## TASK DIRECTIONS
Answer these questions from the passage on SPR moves below:
1. How many single-step SPR moves are there in total for the example?
2. By how many log-likelihood points did the predicted best move improve the initial tree?
3. What Pearson correlation was observed between the predicted and true change in log-likelihood?

## GIVEN PASSAGE
----

While the ultimate goal is to predict the ranking of the possible SPR moves in order to limit the search space, focusing on one example enables the inspection of the actual predicted change in log-likelihood between each potential resulting tree and the starting tree. For this example, a Pearson correlation (r2) of 0.94 between the predicted and true change in log-likelihood was observed (the full list of the predicted and true log-likelihood differences for all 2462 single-step SPR moves is given in Supplementary Data 1). The predicted best move improved the initial tree by 25.6 log-likelihood points, whereas the improvement obtained by the best SPR move was 31.23 log-likelihood points. Moreover, according to our model, 19 and 2443 SPR moves were predicted to increase and decrease the log-likelihood, respectively, and these predictions were true for 95% and 98% of these cases. These results corroborate the potential of the machine-learning approach to correctly discard many irrelevant SPR neighbors.

----

## GIVEN DATA
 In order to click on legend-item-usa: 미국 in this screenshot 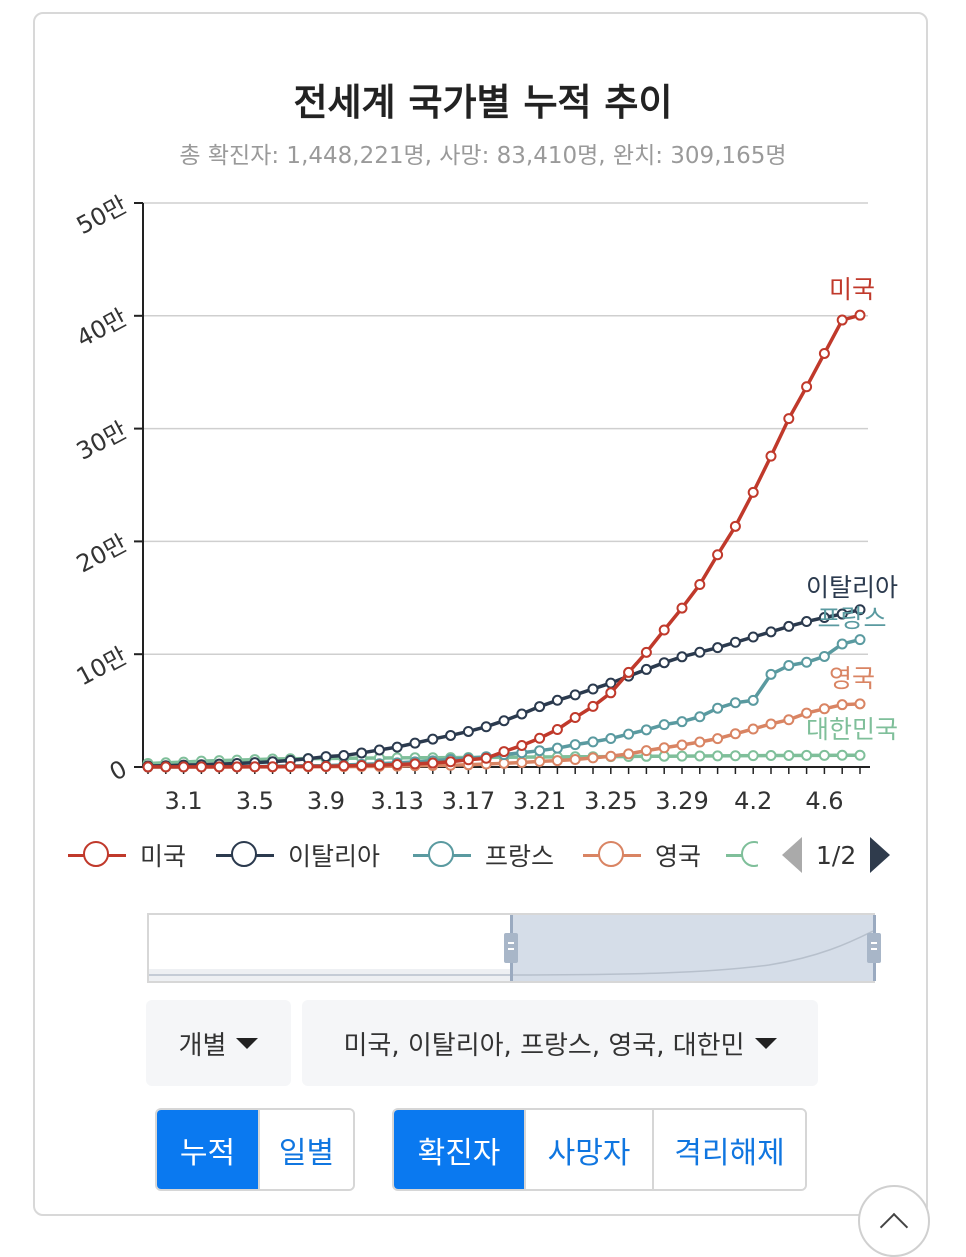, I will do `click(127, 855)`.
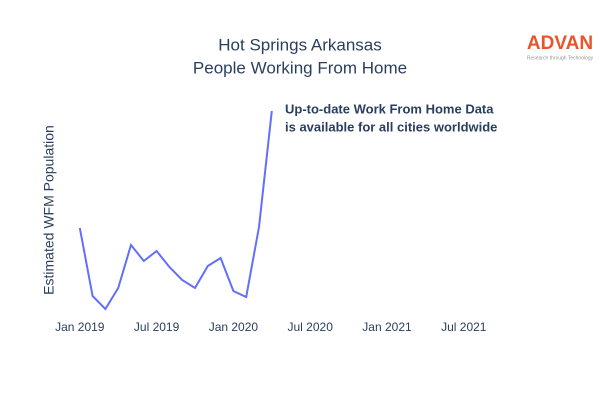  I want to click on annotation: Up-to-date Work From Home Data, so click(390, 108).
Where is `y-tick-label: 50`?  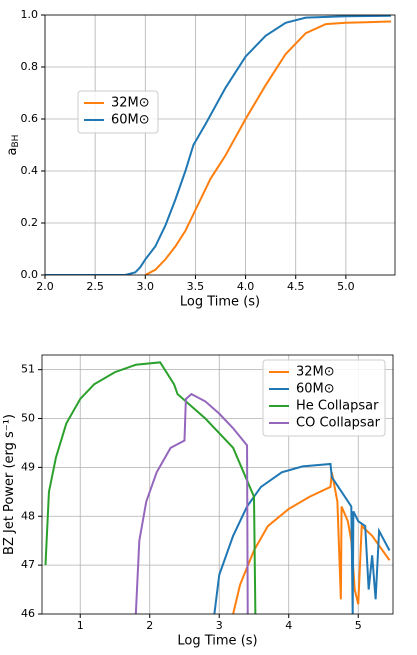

----

## RESPONSE BELOW
1. 2462
2. 25.6
3. 0.94